Even geographic neighbours (like the United States and Canada) barely know anything about the details that matter in the other nation. Of course, we magnetically attract and voraciously gulp in the cliché stereotypes from each. For Americans, Canadians are excessively (and perhaps falsely) polite and persistently apologizing; for Canadians, Americans are excessively proud, boastful and loud and, oh yes, also violent and obsessively armed with personal guns. Neither image is totally inaccurate; nor is it a full and developed (and developing) picture of either the majority on either side of the 49th parallel, nor of each individual. With the development of digital technology, time and distance, theoretically, can be spanned in a virtual instant, punching holes in  national borders, and providing slight glimpses of the world from perspectives previously hidden from view. And yet, cyber invasions amounting to all-out new forms of geopolitical conflict have shifted the battlefield from sky, landmass and ocean to “cyberspace”. On the post-secondary student stage, there are many more opportunities for travel and study in “foreign” universities; and hundreds, if not thousands, of not-for-profit charities have sprung up to address critical human needs in all corners of the globe. For this, we are all grateful and inspired. It is at the official, national, institutional levels that the human visa continues to be painted in dark, gloomy, frightened and frightening eruptions of the private neuroses (psychoses?) of too many leaders.

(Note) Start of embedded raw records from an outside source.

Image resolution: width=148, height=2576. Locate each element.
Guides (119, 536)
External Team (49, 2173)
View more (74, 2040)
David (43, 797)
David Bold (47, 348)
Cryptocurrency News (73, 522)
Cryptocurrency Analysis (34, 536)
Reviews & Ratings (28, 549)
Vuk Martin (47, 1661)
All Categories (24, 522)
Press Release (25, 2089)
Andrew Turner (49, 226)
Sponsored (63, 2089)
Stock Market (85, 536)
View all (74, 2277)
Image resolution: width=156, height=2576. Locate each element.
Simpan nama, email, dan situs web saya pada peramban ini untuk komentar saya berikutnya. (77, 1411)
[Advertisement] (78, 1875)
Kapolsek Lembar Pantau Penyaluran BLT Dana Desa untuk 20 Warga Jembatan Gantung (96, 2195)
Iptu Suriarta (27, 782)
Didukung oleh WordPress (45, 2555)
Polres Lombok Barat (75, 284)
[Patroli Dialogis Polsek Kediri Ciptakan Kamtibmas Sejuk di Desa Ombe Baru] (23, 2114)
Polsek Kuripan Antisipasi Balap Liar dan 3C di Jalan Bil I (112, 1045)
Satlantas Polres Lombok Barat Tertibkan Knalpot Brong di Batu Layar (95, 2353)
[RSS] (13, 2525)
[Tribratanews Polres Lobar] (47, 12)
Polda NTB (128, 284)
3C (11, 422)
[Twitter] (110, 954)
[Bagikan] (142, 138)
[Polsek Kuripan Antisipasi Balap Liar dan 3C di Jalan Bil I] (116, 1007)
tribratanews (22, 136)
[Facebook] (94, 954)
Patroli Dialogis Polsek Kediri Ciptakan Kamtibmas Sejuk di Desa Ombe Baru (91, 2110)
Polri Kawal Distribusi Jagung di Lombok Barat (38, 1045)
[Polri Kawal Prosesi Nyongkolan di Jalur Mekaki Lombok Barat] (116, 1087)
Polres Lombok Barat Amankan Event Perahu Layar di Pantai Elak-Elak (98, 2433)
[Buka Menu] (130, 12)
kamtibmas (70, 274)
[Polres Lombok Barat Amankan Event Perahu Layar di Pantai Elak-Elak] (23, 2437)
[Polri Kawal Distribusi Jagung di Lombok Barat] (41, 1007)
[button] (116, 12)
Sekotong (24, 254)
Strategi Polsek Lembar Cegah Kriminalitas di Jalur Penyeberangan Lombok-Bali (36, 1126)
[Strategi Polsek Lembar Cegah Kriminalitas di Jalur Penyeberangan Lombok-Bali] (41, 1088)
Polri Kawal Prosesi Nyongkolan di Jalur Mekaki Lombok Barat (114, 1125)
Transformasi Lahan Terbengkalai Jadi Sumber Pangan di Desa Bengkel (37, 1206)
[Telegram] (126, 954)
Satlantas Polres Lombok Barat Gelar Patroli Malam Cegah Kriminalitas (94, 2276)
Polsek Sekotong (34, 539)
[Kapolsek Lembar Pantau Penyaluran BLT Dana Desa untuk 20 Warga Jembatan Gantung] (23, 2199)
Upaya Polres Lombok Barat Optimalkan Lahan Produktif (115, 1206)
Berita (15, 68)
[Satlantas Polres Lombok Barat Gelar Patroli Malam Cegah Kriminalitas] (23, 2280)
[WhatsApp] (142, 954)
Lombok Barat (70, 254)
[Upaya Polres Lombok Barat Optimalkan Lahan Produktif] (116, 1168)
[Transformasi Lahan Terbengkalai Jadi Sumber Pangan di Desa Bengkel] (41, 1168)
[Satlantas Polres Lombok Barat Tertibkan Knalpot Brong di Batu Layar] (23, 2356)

Trading on a reservoir of predictable and perhaps even growing fear among the ordinary people in every country, too  many leaders are preying upon and taking deliberate steps to nurture those anxieties, as a path to attempt justification of their illicit power schemes.

And how can anyone (group, club, political party, church, university, court or legislature) be expected to counter the torrential winds of fear, climate irregularities, militarism, competition, division, and power games that have spread their tentacles into the very unconscious of the individual, as well as into the collective conscious and unconscious?

Our openness to a very different (and highly controversial) posture asserts that, we cannot, will not, and were never supposed to “dominate” nature as the early writing about “having dominion” over the earth declared. And, to put a finer point on it, our strength is not in our ability to ‘win’ or to ‘dominate’ or to ‘control’ or to lead (as top down hierarchical rules would imply and even require)…

Our greatest strength, paradoxically, and this is especially true for men, is in our vulnerability, our unknowing, our inability to fix everything, our competitive impulses. And in our iron resistance to that paradox lies our blindness to our own self-sabotage, a dynamic that continues to repeat itself in personal lives, in organizational histories and in geopolitical encounters. We are not in a competition with each other, including the other gender, nor with other ethnicities, nor with other cultural traditions, nor with other scientists, nor with other political ideologies, no matter how strenuously we twist ourselves out of shape to prove the opposite. And this initiating principle has to be laid squarely at the feet of our male forefathers, whose need to prove themselves (and to counter their fears of defeat in each and every aspect of their lives) has for centuries blinded their ability to perceive, accept, acknowledge and to work with their (our) truth.

*In Chinese thought and religion, two principles, one negative, dark and feminine (yin) an done positive, bright, and masculine (yang) whose interaction influence the destinies of creatures and things.
Editor’s note: Of course, in western contemporary culture, such a concept would be considered highly charged as sexist, reductionistic and outdated. Those allegations, however, do not justify a refusal to acknowledge the principle, nor a denial of the relevance and the significance of the ancient wisdom.